Most Americans don't care and would not see any change in their personal money does. As long as their personal money does what money does, the essence of what money is remains secondary. What money is however is of primary importance to those who control it and have abused that control for their own financial and political self interest. The abuse will never change until we change what money is but do not change the good aspects of what money does. More are beginning to care but do not understand the money system. What money is. They see the bad things money does. When the current system collapses most people will care very much about what money is. They will not understand the system but they will want a dollar to be a real dollar and wonder how many real dollars are there in the USA who gets them, has them and spends them and who has control of the money system in which this all happens?
When the crises, the collapse of the money system comes as it is happening in Europe, those in control of the money system will only want to control what money does, not change what money is and will go to any length to control what money does and divert attention from the real solution of changing what money is which is essential to change what money does when the system does not work any longer.
An absolute answer to changing what money does is to change what money is.

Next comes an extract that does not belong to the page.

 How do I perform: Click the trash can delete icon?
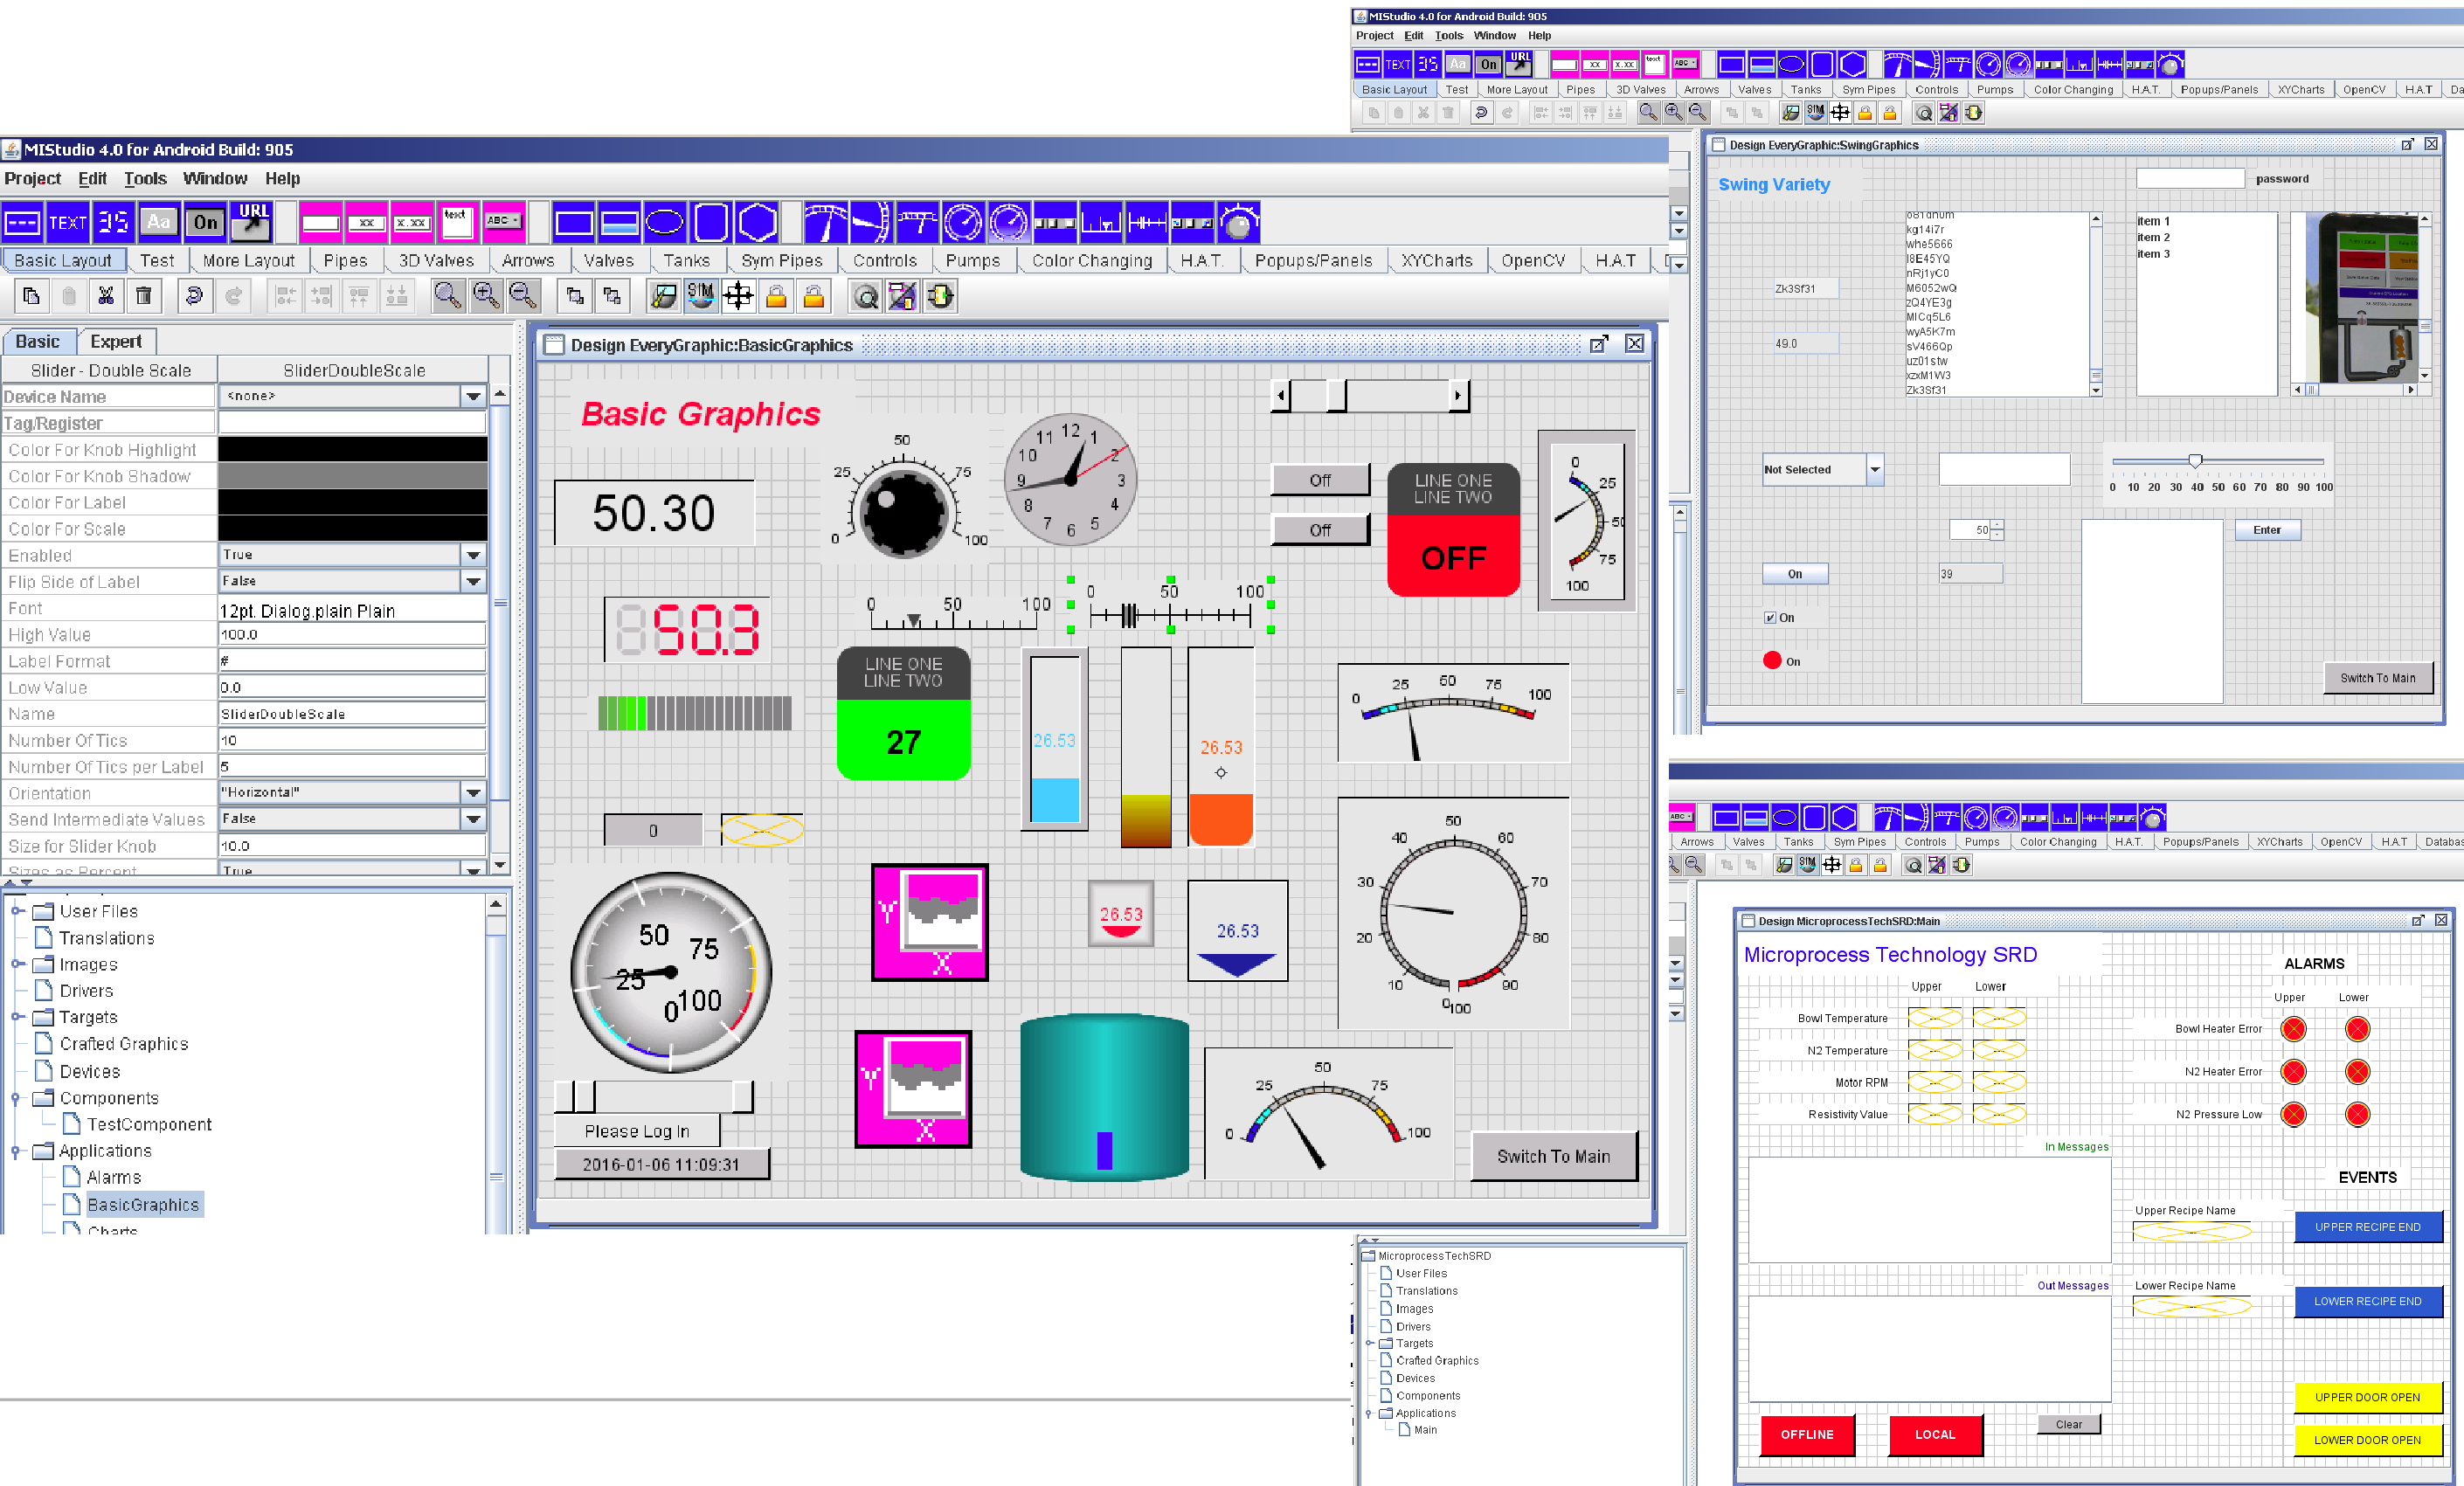pyautogui.click(x=144, y=296)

Changing what money is means making the dollar a real, conceptually concrete uniquely individual serialized conceptual thing existing as a permanent computer record on which the identity of the owner changes as transactions occur.
Credit and loans in such a system become an application of what a dollar is, not the reason that brings dollars into existence and extinguishes them when a loan is repaid in an endless cycle to create our current money system. A money system that is the sum total of all money we have as a medium of exchange, what we get and spend, that currently exists only because and (ONLY because) ALL OF IT exists because a banker has made a loan to someone that owes repayment plus interest.